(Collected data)
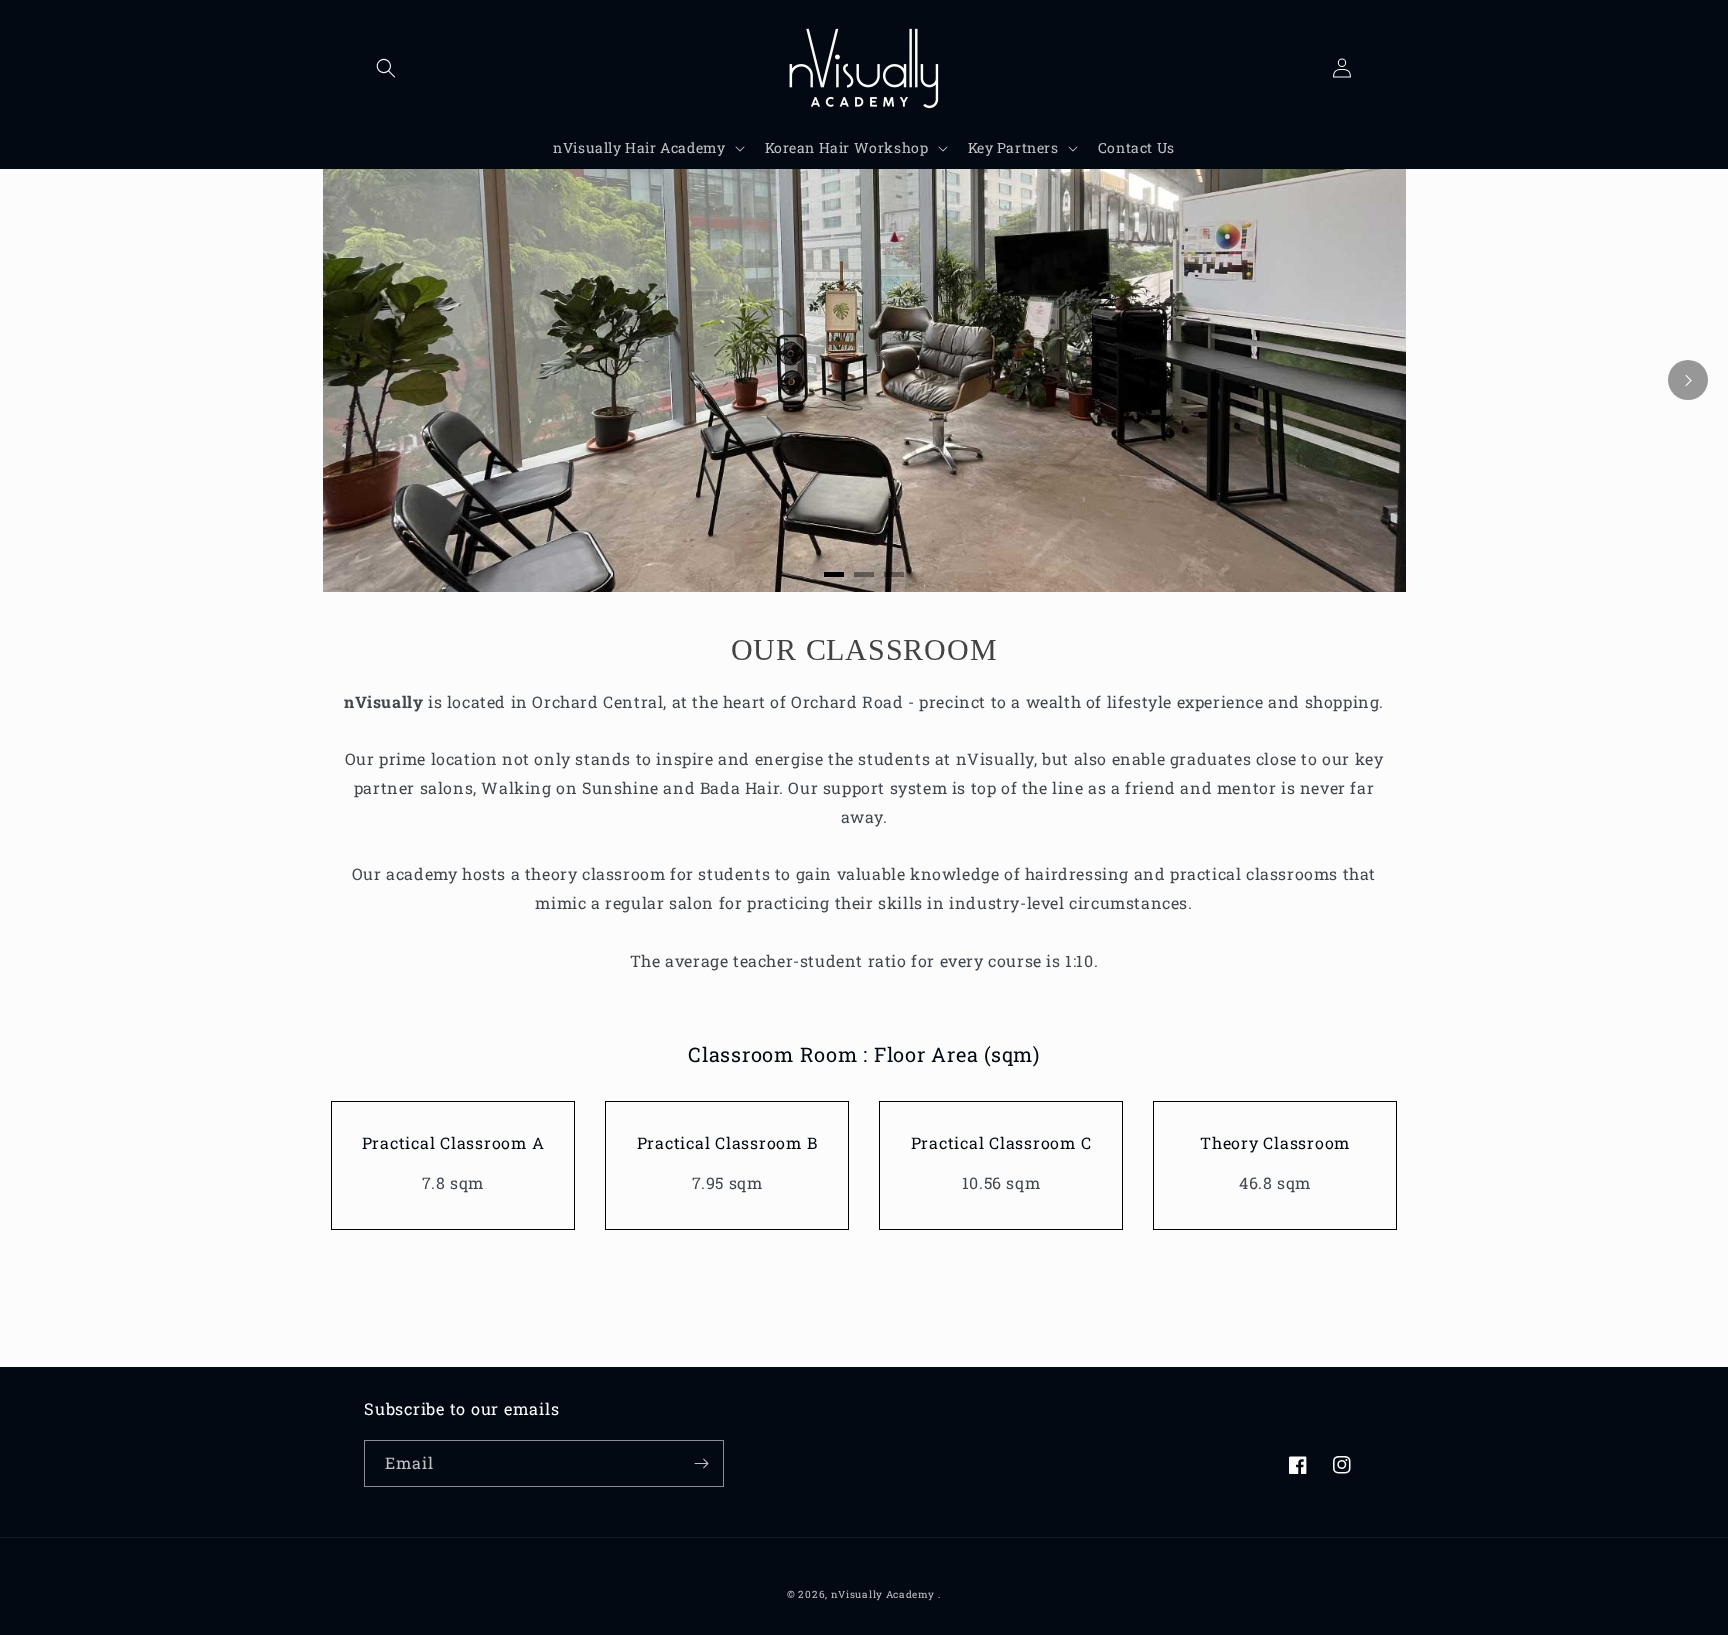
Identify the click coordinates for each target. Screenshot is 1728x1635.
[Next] (1688, 380)
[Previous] (40, 380)
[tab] (834, 574)
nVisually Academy (883, 1594)
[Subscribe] (701, 1463)
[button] (386, 68)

**Exercise aim:** An exact copy of every entry above is required, without the pictures.

**The completed task:**
Identify the click coordinates for each target. Screenshot is 1728x1635.
[Next] (1688, 380)
[Previous] (40, 380)
[tab] (834, 574)
nVisually Academy (883, 1594)
[Subscribe] (701, 1463)
[button] (386, 68)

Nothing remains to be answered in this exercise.